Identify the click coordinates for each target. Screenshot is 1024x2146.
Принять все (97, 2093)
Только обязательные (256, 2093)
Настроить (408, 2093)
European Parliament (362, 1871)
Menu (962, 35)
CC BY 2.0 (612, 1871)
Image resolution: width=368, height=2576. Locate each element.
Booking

-------

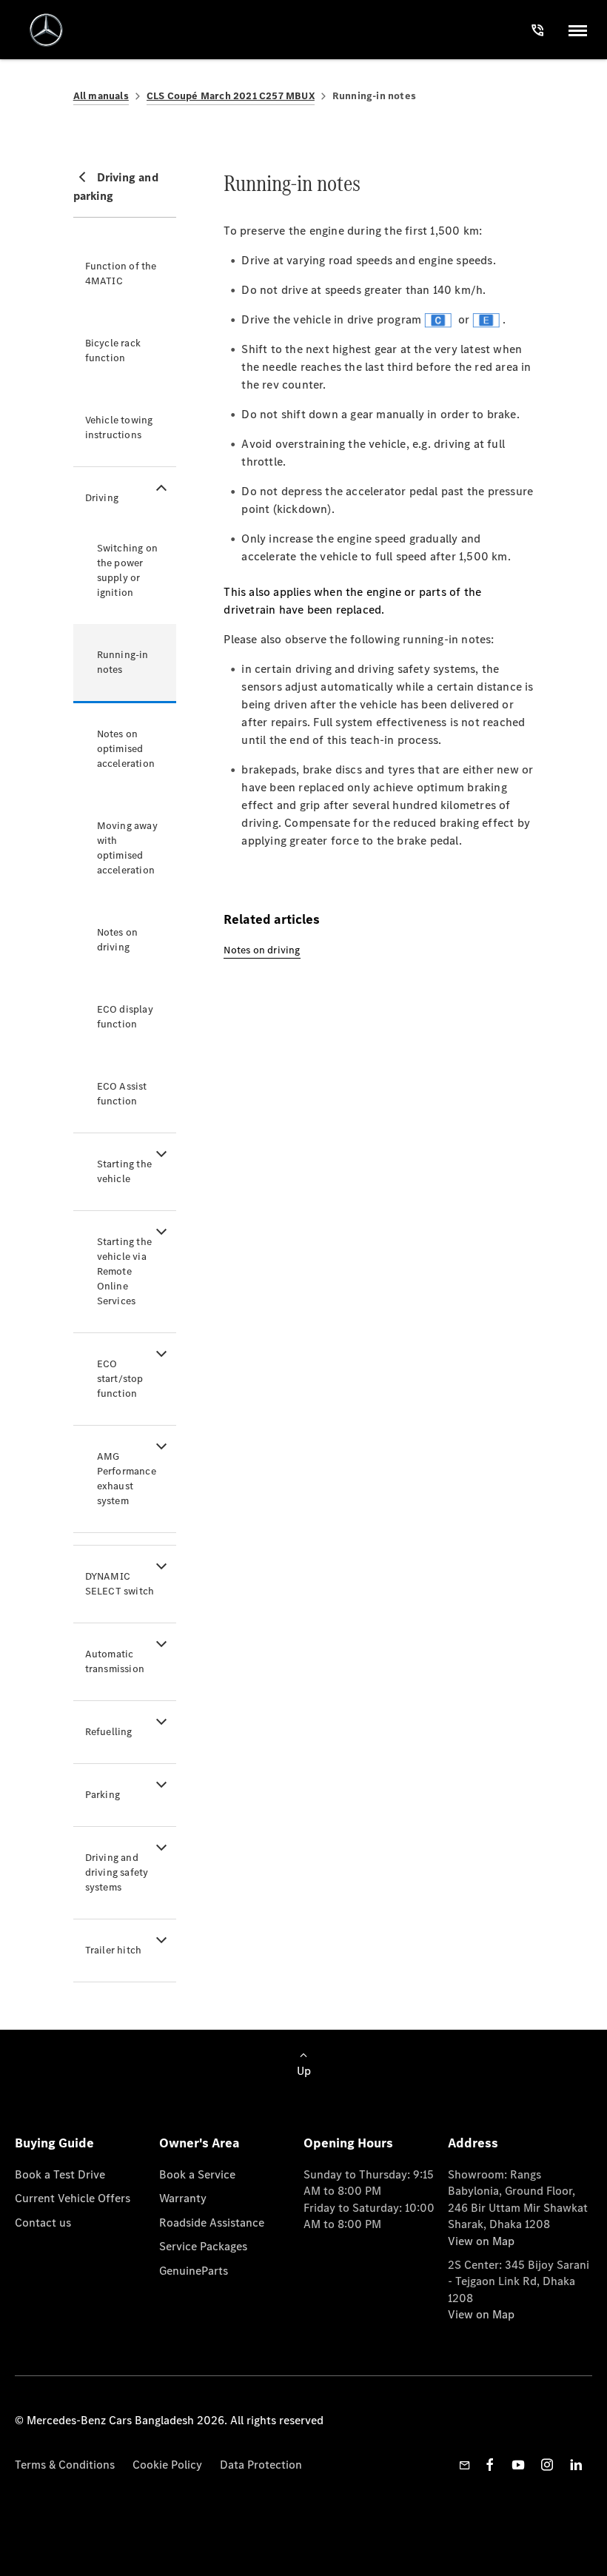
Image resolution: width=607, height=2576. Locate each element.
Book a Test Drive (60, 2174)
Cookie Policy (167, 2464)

-------

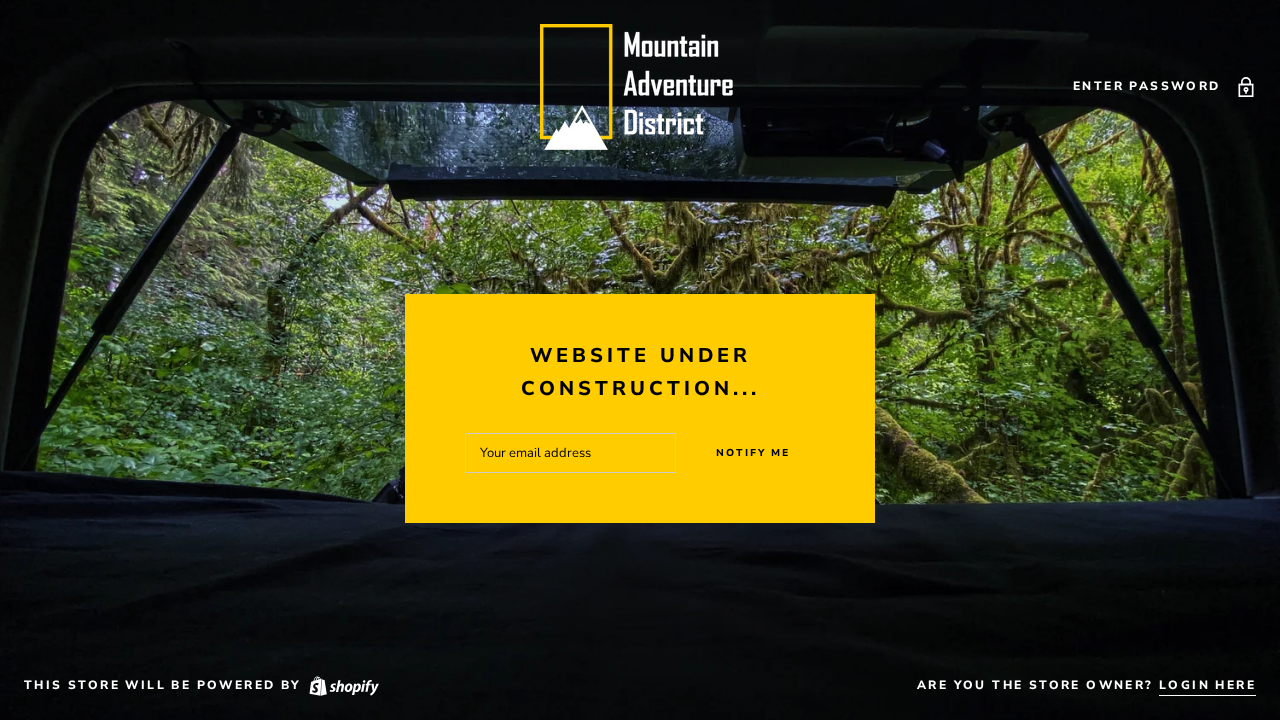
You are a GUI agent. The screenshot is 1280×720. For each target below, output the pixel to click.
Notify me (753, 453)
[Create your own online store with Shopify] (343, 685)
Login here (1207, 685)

-------

Retrieve each line from the records above where the word "Image" occurs.

* [Exercise answer]
Image resolution: width=368, height=2576. Locate each element.
Image resolution: width=607, height=2576. Locate each element.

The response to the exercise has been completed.